Constance Markievicz est née le 4 février 1868 dans une famille noble anglaise, les Gore-Booth, propriétaires d'un vaste domaine situé près de Sligo, sur la côte ouest de l'Irlande. Un domaine qu'ils habitent toute l'année, contrairement à la plupart des propriétaires anglais, où Constance grandit aussi libre et heureuse que privilégiée. Appréciée de tous pour son humour et son esprit vif, elle y passe son temps à pêcher ou chasser à cheval avec ses amis, quand elle n'est pas à la saison londonienne, marché au mariage dans son milieu (qui n'est pas dans ses plans, mais dans ceux de sa mère).
On le voit, une vie qui ne prédispose pas vraiment à devenir une rebelle irlandaise, prête à tout pour défendre ses idées féministes, nationalistes indépendantistes et socialistes. Pourtant dès 1896 Constance et sa soeur Eva militent activement pour le droit de vote des femmes. À cette époque la jeune fille ruine les espoirs maternels en partant étudier la peinture à Londres puis à Paris, où elle rencontre Casimir Markievicz.

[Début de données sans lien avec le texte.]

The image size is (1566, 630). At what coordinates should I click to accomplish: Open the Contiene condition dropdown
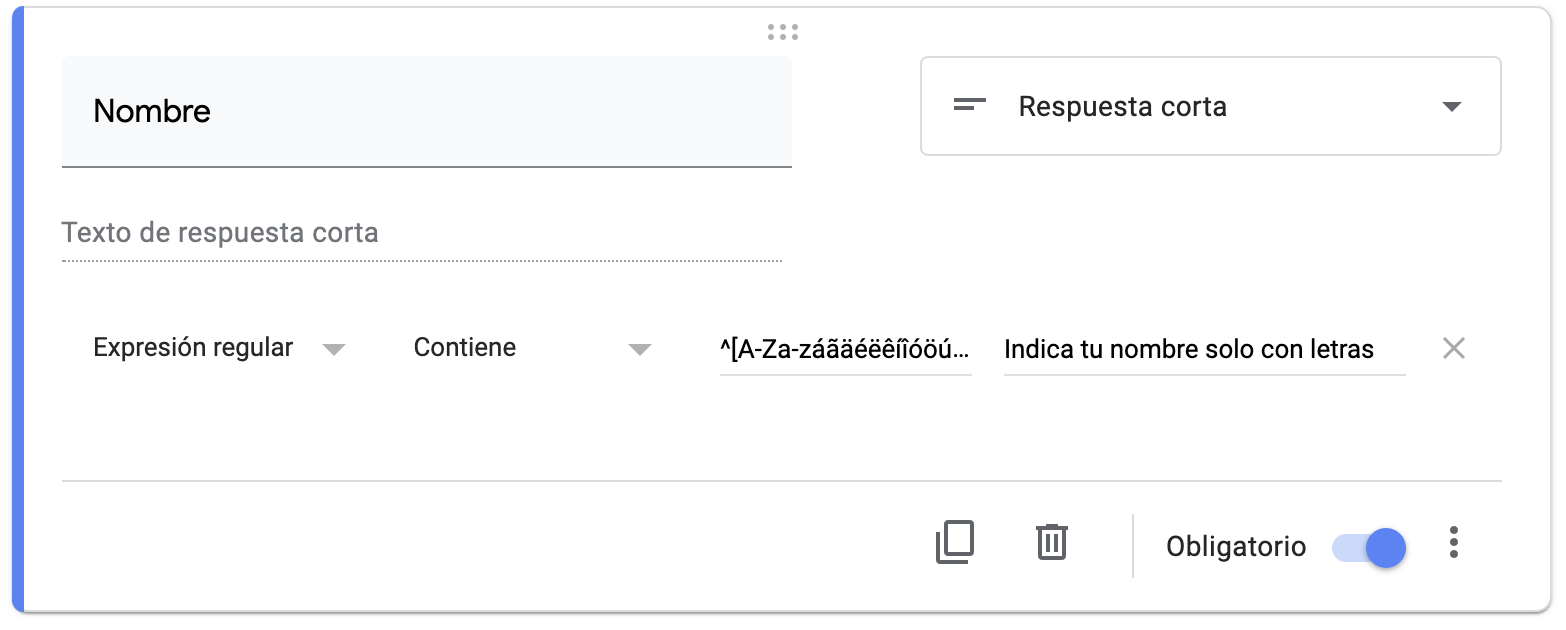pyautogui.click(x=465, y=348)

Un comte polonais, auteur de pièces de théâtre et peintre comme elle, qu'elle épouse bien qu'il soit étranger, catholique, impécunieux et que son titre nobiliaire soit douteux — toutes choses rédhibitoires aux yeux des Gore-Booth.

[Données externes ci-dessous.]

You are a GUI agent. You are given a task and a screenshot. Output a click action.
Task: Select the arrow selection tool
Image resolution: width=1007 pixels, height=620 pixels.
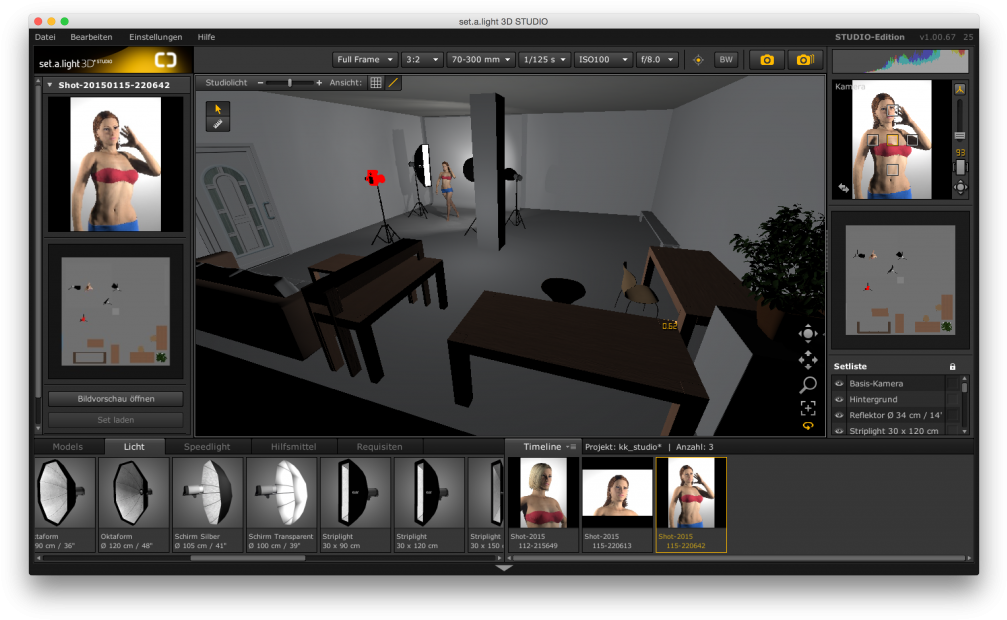coord(218,108)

Le couple, de retour à Dublin — avec Maeve leur fille élevée en partie par la mère de Constance (une relation plus amicale qu'affectueuse entre Constance et sa fille en découlera) —, est de toutes les réceptions en vue et habite une élégante maison victorienne avec grands jardins, serre, écurie et domestiques, en complet décalage avec la misère de la ville. Une vie mondaine bientôt éclipsée par des réceptions littéraires imprégnées du renouveau irlandais vers un nationalisme culturel (réapprentissage de la langue, de la musique, des danses Irlandaises etc.) qui n'est pas sans influence sur la vie conjugale des Markievicz. S'ils demeurent bons amis Constance s'éloigne de Casimir en s'impliquant de plus en plus dans ces mouvements nationalistes indépendantistes.

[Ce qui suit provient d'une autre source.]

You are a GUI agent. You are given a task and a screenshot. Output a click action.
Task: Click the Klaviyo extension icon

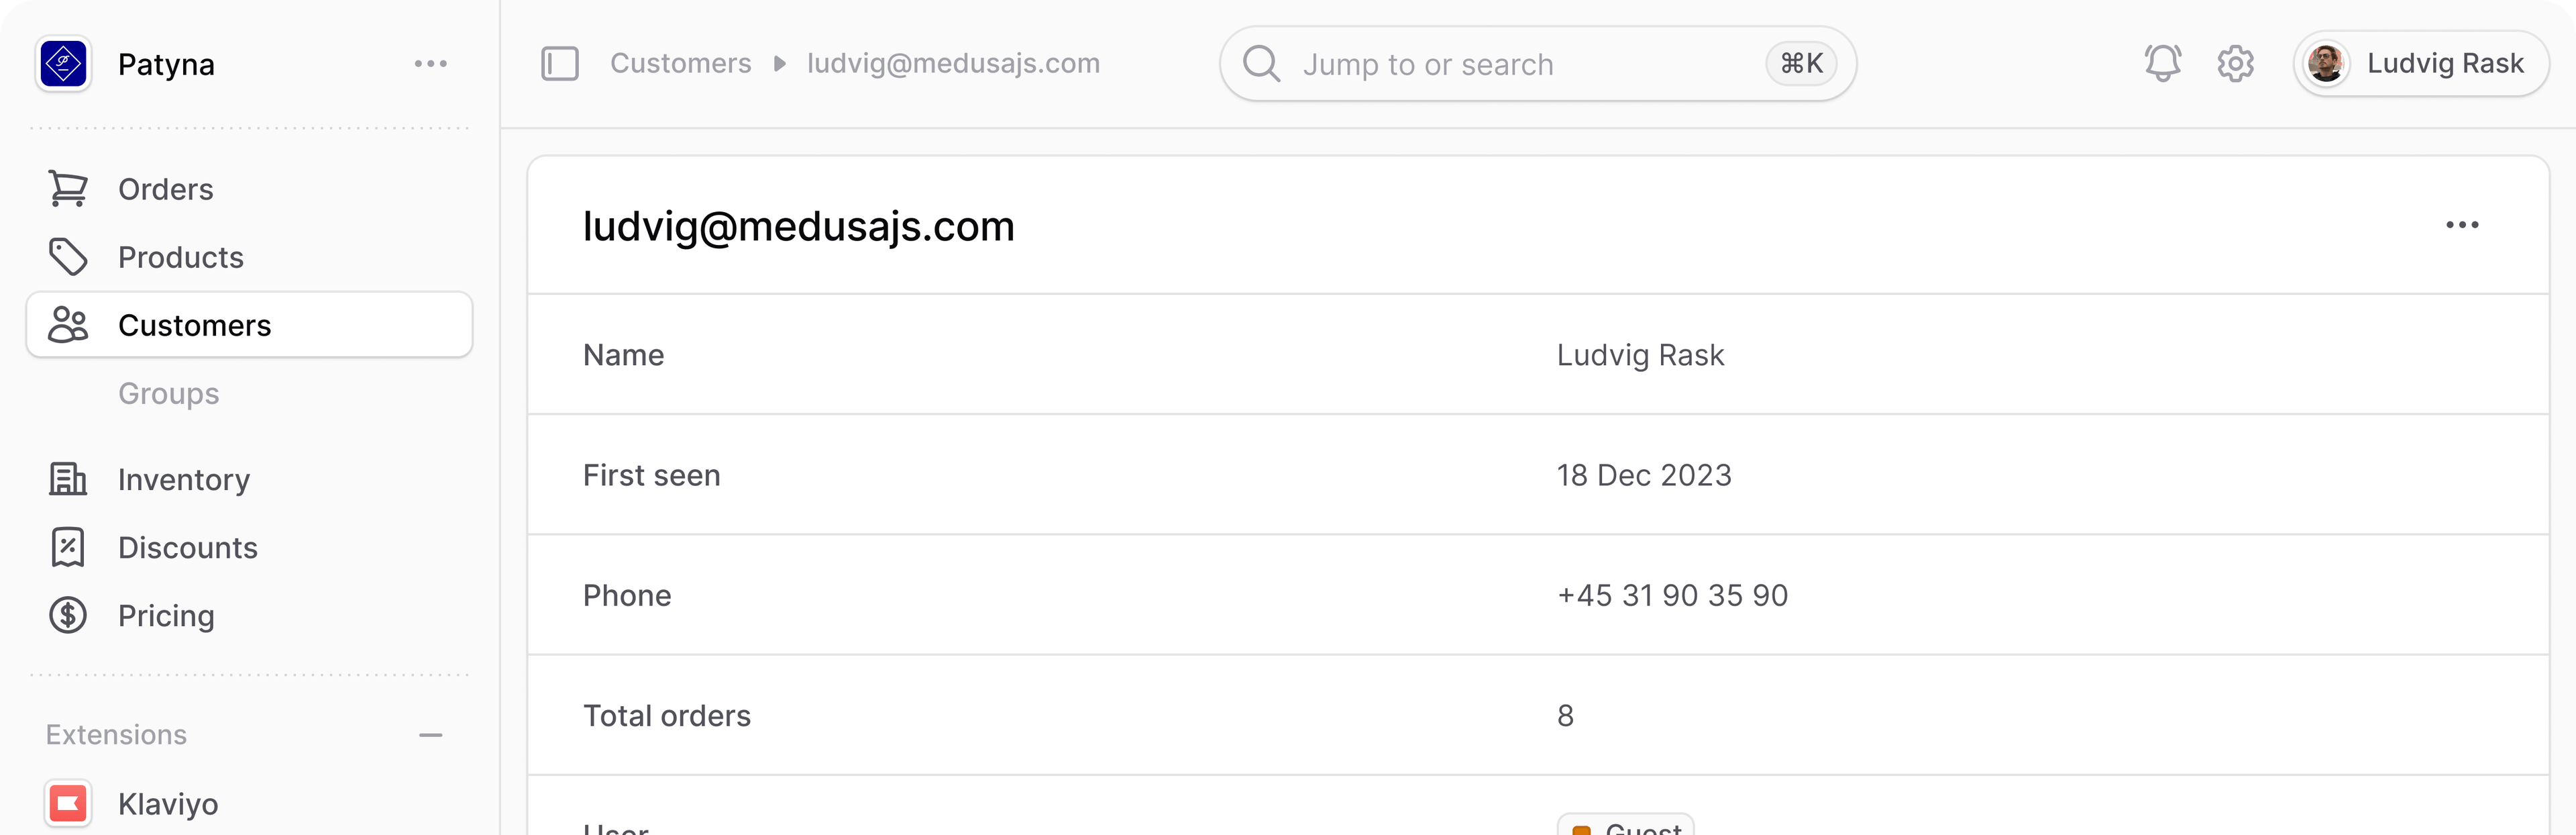click(68, 803)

Constance qui en tant que femme politique, par ses origines, sa proximité avec le vice-roi anglais en Irlande et son statut de femme, doit affronter l'hostilité et le machisme des républicains irlandais, avant d'être admise à lutter à leurs côtés contre l'Angleterre. Un engagement politique qu'elle poursuit avec la création d'un mouvement scout inspiré de celui de
Baden Powell, les Fianna, puis par son adhésion à de nombreux mouvements indépendantistes et ouvriers. Jusqu'à Pâques 1916 date à laquelle Constance participe au soulèvement armé à Dublin, ce qui lui vaut une condamnation à mort, peine commuée, pour finalement être la première femme élue à la Chambre des communes anglaise et ministre du premier gouvernement d'Irlande libre de 1919 à 1922, le gouvernement révolutionnaire d'Éamon de Valera.
J'ai adoré découvrir cette femme, au centre de la rébellion des Irlandais pour leur autonomie, qui avait la chance d'être aussi belle et bien née qu'indépendante et généreuse. Prête à embrasser toutes les causes auxquelles elle croyait, une femme courageuse et libre qu'aucun combat ne rebutait, passant outre l'opinion de ses amis comme de ses adversaires. Pour avoir défendu ses idées Constance Markievicz a renoncé aux privilèges de sa classe, a été emprisonnée et est morte épuisée par ses combats dans la salle des pauvres (son choix) de l'hôpital de Dublin en 1927. Pour elle, une vie pleinement accomplie, puisqu'elle s'est battue et a connu l'indépendance de l'Irlande, sans jamais oublier de rester proche de ceux qui en avait besoin.